* Text block

WIDI

Quebradillas, Puerto Rico; Puerto Rico;
- Broadcast area: Puerto Rico area
- Frequency: 99.5 MHz
- Branding: Magic 97.3/99.5

Programming
- Format: Adult Contemporary

Ownership
- Owner: Magic Radio Networks; (AA Broadcast, LLC);
- Sister stations: WOYE

History
- First air date: May 9, 1974 (51 years ago)
- Former call signs: WREI (1974–1993) WQQZ (1993–2000) WIDI (2000–2006) WOYE (2006)
- Former frequencies: 98.3 MHz (1974–2012)

Technical information
- Licensing authority: FCC
- Facility ID: 32141
- Class: B
- ERP: 22,400 watts
- HAAT: 855.0 meters (2,805.1 ft)

* Raw data
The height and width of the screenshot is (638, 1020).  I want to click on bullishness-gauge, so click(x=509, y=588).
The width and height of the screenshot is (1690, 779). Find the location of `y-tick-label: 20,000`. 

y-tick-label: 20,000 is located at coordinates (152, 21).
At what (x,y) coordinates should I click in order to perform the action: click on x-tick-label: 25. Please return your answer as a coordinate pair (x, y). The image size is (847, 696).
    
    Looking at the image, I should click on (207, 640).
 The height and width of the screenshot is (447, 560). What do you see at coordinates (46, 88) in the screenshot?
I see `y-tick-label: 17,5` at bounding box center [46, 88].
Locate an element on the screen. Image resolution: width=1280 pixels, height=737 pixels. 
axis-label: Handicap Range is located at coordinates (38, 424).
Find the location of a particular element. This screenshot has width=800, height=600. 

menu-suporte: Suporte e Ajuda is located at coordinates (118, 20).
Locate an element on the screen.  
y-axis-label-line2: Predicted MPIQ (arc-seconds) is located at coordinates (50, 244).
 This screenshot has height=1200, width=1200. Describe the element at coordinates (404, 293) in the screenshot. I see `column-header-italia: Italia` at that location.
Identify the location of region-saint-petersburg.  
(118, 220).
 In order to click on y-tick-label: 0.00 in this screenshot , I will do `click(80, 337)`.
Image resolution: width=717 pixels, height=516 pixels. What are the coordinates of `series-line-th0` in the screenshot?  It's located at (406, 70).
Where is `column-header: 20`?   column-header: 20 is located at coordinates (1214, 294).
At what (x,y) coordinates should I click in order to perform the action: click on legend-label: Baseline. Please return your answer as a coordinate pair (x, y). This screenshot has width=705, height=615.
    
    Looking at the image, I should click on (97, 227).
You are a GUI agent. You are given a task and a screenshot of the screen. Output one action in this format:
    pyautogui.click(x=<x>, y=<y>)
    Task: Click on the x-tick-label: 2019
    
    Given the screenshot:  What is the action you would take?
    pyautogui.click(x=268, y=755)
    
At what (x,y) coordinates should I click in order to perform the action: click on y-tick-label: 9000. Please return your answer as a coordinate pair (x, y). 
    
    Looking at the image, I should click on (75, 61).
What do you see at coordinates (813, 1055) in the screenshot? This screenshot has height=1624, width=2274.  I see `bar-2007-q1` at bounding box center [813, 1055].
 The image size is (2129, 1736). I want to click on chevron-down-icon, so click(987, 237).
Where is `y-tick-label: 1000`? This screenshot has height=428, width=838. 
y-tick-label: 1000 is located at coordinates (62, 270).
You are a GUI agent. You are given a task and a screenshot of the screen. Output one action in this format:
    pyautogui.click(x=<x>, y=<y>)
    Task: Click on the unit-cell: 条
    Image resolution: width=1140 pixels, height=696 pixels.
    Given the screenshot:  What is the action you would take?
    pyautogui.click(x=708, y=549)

* Task list
[1] Decide whether each statement agrees with the WIDI entry, answering yes or no and quoting the words of the entry that settle it. (a) The station broadcasts on 99.5 MHz. (b) The station first went on the air in 1993. (c) WOYE is listed as a sister station.
[2] Retype the WIDI entry from "Quebradillas, Puerto Rico;" up to and including "(51 years ago)", keeping every character as it appears.

* Solutions to the problems
[1]
(a) Yes: "Frequency: 99.5 MHz"
(b) No: "First air date: May 9, 1974"
(c) Yes: "Sister stations: WOYE"

[2]
Quebradillas, Puerto Rico; Puerto Rico;
- Broadcast area: Puerto Rico area
- Frequency: 99.5 MHz
- Branding: Magic 97.3/99.5

Programming
- Format: Adult Contemporary

Ownership
- Owner: Magic Radio Networks; (AA Broadcast, LLC);
- Sister stations: WOYE

History
- First air date: May 9, 1974 (51 years ago)